TASK PROMPT:
Copy each entry below exactly as it reads.

-- Opening Marker --

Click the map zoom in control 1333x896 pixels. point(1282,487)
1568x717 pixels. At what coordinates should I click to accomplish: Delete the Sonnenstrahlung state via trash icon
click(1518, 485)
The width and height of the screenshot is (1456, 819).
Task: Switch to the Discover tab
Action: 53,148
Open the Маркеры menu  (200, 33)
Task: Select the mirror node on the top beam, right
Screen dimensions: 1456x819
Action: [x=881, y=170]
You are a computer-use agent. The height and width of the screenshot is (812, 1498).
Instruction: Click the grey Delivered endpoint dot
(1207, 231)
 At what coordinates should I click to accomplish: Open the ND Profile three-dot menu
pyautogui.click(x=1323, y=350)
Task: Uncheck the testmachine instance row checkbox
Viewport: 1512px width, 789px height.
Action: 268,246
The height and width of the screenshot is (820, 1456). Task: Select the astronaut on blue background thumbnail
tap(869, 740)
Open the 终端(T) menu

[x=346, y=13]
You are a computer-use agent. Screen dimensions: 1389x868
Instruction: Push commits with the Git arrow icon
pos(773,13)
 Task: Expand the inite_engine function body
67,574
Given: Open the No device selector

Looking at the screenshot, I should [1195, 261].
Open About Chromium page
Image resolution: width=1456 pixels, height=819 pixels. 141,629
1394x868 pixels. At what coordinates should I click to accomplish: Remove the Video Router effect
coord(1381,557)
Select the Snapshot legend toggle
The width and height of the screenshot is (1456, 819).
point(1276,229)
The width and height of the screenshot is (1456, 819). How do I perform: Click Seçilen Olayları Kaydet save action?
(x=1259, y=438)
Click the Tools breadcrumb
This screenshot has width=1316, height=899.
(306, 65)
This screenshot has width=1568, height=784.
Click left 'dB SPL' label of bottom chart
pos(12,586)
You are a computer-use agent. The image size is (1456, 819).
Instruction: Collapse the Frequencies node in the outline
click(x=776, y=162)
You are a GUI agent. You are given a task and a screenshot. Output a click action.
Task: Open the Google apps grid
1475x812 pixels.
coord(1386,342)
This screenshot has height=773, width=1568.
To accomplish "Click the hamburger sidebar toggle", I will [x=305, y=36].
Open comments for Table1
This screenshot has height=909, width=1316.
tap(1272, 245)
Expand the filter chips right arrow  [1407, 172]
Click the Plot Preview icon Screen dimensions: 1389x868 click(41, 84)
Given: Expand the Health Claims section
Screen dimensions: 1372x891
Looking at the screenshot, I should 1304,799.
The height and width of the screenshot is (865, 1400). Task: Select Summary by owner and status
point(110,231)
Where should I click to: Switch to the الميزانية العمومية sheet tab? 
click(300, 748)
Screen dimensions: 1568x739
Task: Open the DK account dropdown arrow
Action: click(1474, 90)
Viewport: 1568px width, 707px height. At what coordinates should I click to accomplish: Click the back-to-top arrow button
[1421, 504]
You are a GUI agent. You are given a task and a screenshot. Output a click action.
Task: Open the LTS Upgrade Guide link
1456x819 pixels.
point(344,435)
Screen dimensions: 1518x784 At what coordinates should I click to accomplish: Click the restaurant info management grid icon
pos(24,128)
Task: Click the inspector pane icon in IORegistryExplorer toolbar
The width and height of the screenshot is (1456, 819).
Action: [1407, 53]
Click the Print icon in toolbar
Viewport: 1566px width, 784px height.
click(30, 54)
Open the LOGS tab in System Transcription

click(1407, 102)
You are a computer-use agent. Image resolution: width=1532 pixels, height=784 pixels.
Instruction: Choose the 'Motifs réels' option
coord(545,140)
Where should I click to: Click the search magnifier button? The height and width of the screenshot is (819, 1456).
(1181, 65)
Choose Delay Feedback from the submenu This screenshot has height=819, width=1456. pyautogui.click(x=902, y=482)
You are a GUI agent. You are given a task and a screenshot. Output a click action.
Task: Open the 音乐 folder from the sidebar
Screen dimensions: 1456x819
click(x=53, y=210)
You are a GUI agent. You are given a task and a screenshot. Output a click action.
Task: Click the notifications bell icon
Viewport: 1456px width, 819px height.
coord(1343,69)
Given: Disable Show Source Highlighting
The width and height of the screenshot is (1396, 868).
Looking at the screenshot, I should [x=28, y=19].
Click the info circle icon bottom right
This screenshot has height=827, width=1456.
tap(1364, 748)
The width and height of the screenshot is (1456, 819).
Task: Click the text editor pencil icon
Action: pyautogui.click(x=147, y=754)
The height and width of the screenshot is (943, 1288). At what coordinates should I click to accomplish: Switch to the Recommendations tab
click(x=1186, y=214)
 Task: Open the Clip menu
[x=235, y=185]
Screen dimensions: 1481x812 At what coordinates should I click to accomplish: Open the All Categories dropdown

-- Closing Marker --

EXERCISE SOLUTION:
Click the map zoom in control 1333x896 pixels. point(1282,487)
1568x717 pixels. At what coordinates should I click to accomplish: Delete the Sonnenstrahlung state via trash icon
click(1518, 485)
The width and height of the screenshot is (1456, 819).
Task: Switch to the Discover tab
Action: 53,148
Open the Маркеры menu  (200, 33)
Task: Select the mirror node on the top beam, right
Screen dimensions: 1456x819
Action: [x=881, y=170]
You are a computer-use agent. The height and width of the screenshot is (812, 1498).
Instruction: Click the grey Delivered endpoint dot
(1207, 231)
 At what coordinates should I click to accomplish: Open the ND Profile three-dot menu
pyautogui.click(x=1323, y=350)
Task: Uncheck the testmachine instance row checkbox
Viewport: 1512px width, 789px height.
Action: 268,246
The height and width of the screenshot is (820, 1456). Task: Select the astronaut on blue background thumbnail
tap(869, 740)
Open the 终端(T) menu

[x=346, y=13]
You are a computer-use agent. Screen dimensions: 1389x868
Instruction: Push commits with the Git arrow icon
pos(773,13)
 Task: Expand the inite_engine function body
67,574
Given: Open the No device selector

Looking at the screenshot, I should [1195, 261].
Open About Chromium page
Image resolution: width=1456 pixels, height=819 pixels. 141,629
1394x868 pixels. At what coordinates should I click to accomplish: Remove the Video Router effect
coord(1381,557)
Select the Snapshot legend toggle
The width and height of the screenshot is (1456, 819).
point(1276,229)
The width and height of the screenshot is (1456, 819). How do I perform: Click Seçilen Olayları Kaydet save action?
(x=1259, y=438)
Click the Tools breadcrumb
This screenshot has width=1316, height=899.
(306, 65)
This screenshot has width=1568, height=784.
Click left 'dB SPL' label of bottom chart
pos(12,586)
You are a computer-use agent. The image size is (1456, 819).
Instruction: Collapse the Frequencies node in the outline
click(x=776, y=162)
You are a GUI agent. You are given a task and a screenshot. Output a click action.
Task: Open the Google apps grid
1475x812 pixels.
coord(1386,342)
This screenshot has height=773, width=1568.
To accomplish "Click the hamburger sidebar toggle", I will [x=305, y=36].
Open comments for Table1
This screenshot has height=909, width=1316.
tap(1272, 245)
Expand the filter chips right arrow  [1407, 172]
Click the Plot Preview icon Screen dimensions: 1389x868 click(41, 84)
Given: Expand the Health Claims section
Screen dimensions: 1372x891
Looking at the screenshot, I should 1304,799.
The height and width of the screenshot is (865, 1400). Task: Select Summary by owner and status
point(110,231)
Where should I click to: Switch to the الميزانية العمومية sheet tab? 
click(300, 748)
Screen dimensions: 1568x739
Task: Open the DK account dropdown arrow
Action: click(1474, 90)
Viewport: 1568px width, 707px height. At what coordinates should I click to accomplish: Click the back-to-top arrow button
[1421, 504]
You are a GUI agent. You are given a task and a screenshot. Output a click action.
Task: Open the LTS Upgrade Guide link
1456x819 pixels.
point(344,435)
Screen dimensions: 1518x784 At what coordinates should I click to accomplish: Click the restaurant info management grid icon
pos(24,128)
Task: Click the inspector pane icon in IORegistryExplorer toolbar
The width and height of the screenshot is (1456, 819).
Action: [1407, 53]
Click the Print icon in toolbar
Viewport: 1566px width, 784px height.
click(30, 54)
Open the LOGS tab in System Transcription

click(1407, 102)
You are a computer-use agent. Image resolution: width=1532 pixels, height=784 pixels.
Instruction: Choose the 'Motifs réels' option
coord(545,140)
Where should I click to: Click the search magnifier button? The height and width of the screenshot is (819, 1456).
(1181, 65)
Choose Delay Feedback from the submenu This screenshot has height=819, width=1456. pyautogui.click(x=902, y=482)
You are a GUI agent. You are given a task and a screenshot. Output a click action.
Task: Open the 音乐 folder from the sidebar
Screen dimensions: 1456x819
click(x=53, y=210)
You are a GUI agent. You are given a task and a screenshot. Output a click action.
Task: Click the notifications bell icon
Viewport: 1456px width, 819px height.
coord(1343,69)
Given: Disable Show Source Highlighting
The width and height of the screenshot is (1396, 868).
Looking at the screenshot, I should [x=28, y=19].
Click the info circle icon bottom right
This screenshot has height=827, width=1456.
tap(1364, 748)
The width and height of the screenshot is (1456, 819).
Task: Click the text editor pencil icon
Action: pyautogui.click(x=147, y=754)
The height and width of the screenshot is (943, 1288). At what coordinates should I click to accomplish: Switch to the Recommendations tab
click(x=1186, y=214)
 Task: Open the Clip menu
[x=235, y=185]
Screen dimensions: 1481x812 At what coordinates should I click to accomplish: Open the All Categories dropdown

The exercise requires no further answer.